## What to work on
Go through the records below and return each line that has "computer" in it.

## Entries shown
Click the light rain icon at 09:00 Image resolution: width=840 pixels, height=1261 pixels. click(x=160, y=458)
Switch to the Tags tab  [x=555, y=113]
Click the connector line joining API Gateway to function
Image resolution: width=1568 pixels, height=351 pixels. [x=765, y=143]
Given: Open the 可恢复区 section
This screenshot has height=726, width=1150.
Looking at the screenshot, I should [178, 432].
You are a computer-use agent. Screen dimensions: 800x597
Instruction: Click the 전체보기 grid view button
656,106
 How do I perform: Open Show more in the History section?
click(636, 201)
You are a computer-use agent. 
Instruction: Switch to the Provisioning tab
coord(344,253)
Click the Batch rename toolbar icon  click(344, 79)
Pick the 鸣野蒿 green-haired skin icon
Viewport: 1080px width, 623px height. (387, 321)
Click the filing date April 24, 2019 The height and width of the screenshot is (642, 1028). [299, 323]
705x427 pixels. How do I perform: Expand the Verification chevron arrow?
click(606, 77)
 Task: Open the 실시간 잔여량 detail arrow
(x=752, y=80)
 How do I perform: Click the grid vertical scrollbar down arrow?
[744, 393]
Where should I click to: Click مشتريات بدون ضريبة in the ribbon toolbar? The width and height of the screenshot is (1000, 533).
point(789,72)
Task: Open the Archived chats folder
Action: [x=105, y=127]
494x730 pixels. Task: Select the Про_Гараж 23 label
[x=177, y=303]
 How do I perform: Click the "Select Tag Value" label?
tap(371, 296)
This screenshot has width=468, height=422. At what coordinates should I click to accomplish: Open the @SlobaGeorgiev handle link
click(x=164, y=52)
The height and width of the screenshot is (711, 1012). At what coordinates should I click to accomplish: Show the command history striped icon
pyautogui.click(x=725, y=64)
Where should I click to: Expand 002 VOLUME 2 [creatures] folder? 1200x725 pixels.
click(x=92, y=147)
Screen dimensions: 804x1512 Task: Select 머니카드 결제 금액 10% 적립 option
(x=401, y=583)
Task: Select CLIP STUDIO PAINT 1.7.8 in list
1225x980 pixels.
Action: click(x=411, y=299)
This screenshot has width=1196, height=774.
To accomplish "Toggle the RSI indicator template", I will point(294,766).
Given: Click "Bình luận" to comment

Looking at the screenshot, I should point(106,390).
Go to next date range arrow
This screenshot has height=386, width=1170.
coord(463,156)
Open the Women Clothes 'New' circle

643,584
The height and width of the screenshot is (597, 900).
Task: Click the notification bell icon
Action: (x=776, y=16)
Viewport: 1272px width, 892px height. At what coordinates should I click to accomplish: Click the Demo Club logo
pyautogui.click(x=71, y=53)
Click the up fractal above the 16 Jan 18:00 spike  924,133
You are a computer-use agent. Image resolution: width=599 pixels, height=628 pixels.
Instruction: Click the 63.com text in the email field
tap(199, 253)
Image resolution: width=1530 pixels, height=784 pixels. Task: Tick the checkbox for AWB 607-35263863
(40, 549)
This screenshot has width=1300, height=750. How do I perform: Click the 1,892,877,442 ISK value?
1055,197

## Answer to the problem
You are a computer-use agent. Screen dimensions: 800x597
You are a computer-use agent. 
You are a computer-use agent. Image resolution: width=599 pixels, height=628 pixels.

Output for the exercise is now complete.